* [Task list]:
1. Translate this sentence from the DEET text below into Spanish: "Apply DEET sparingly on exposed skin; do not use under clothing."
2. According to the DEET text below, what concentration of DEET does the American Academy of Pediatrics advise for children other than those under 2 months of age?

“DEET is a good chemical for protection against insects, but prolonged exposure results in neurological damage, and this is enhanced by other chemicals and medications.**“
Bahie Abou-Donia of the Duke University Medical Center (Aug, 2009)
DEET (N,N-diethyl-3-methylbenzamide), slows or halts the actions of the enzyme acetylcholinesterase in both insects and mammals. This enzyme is typically found between nerve and muscle cells, breaking down a messenger molecule after it has passed information from one cell to another. If the messenger isn’t properly recycled, it can build up and lead to paralysis.
From Science News: DEET’s Nastiness Extends to Humans
(Yes, that’s the official title of the Science News article- it is not my choice of titles.)
**Interactions with other chemicals: Other studies have shown that combining sunscreen with DEET caused skin to absorb DEET insect repellent more than three times faster than when used alone. This means that products with “safe” or low levels of DEET likely cause long-term neurological damage when used with common sunscreens. Other studies have shown a 6X more rapid absorption of DEET and 3-4X higher amounts of DEET absorbed by the human body.
From the journal “Drug Metabolism and Disposition”: Insect Repellent Interactions: Sunscreen…
The American Academy of Pediatrics (AAP) has issued guidelines regarding DEET use in children. It recommends avoiding DEET in children <2 months of age. For all other children, it advises using DEET with a concentration between 10% and 30%.
American Academy of Pediatrics.
“DEET should not be used in a product that combines the repellent with a sunscreen. Sunscreens often are applied repeatedly because they can be washed off. DEET is not water-soluble and will last up to 8 hours. Repeated application may increase the potential toxic effects of DEET.”
Apply DEET sparingly on exposed skin; do not use under clothing.
Do not use DEET on the hands of young children; avoid applying to areas around the eyes and mouth.
Do not use DEET over cuts, wounds or irritated skin. Wash treated skin with soap and water after returning indoors; wash treated clothing.
Avoid spraying in enclosed areas; do not use DEET near food.”

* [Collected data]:
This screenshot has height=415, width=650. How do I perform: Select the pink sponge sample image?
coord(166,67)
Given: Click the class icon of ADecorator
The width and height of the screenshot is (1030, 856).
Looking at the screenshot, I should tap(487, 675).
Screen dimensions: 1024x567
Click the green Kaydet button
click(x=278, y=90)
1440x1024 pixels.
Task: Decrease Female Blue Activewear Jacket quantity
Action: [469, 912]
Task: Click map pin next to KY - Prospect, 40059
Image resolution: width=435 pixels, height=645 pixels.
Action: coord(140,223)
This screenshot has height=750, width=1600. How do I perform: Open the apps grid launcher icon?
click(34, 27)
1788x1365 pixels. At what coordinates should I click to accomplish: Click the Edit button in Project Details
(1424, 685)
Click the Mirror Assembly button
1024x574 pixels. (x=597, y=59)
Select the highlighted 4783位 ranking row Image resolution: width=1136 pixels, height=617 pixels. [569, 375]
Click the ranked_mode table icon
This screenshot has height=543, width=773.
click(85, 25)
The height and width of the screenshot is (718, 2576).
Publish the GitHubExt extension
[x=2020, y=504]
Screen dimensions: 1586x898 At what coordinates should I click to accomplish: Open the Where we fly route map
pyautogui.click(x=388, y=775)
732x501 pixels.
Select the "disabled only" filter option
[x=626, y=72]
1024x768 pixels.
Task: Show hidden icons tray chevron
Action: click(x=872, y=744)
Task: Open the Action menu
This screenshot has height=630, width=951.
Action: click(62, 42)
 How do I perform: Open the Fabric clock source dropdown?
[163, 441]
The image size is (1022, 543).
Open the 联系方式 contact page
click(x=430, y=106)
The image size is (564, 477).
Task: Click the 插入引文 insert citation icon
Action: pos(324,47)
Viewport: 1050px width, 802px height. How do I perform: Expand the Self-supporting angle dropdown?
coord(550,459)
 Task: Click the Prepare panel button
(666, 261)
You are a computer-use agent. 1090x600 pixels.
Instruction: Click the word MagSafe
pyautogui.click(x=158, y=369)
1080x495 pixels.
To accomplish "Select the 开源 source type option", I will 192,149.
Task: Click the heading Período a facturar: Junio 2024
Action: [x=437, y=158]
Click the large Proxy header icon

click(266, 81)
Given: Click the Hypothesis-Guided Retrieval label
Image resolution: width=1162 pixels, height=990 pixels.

* [Answers by item number]:
1. Aplique DEET con moderación sobre la piel expuesta; no lo use debajo de la ropa.

2. A concentration between 10% and 30%.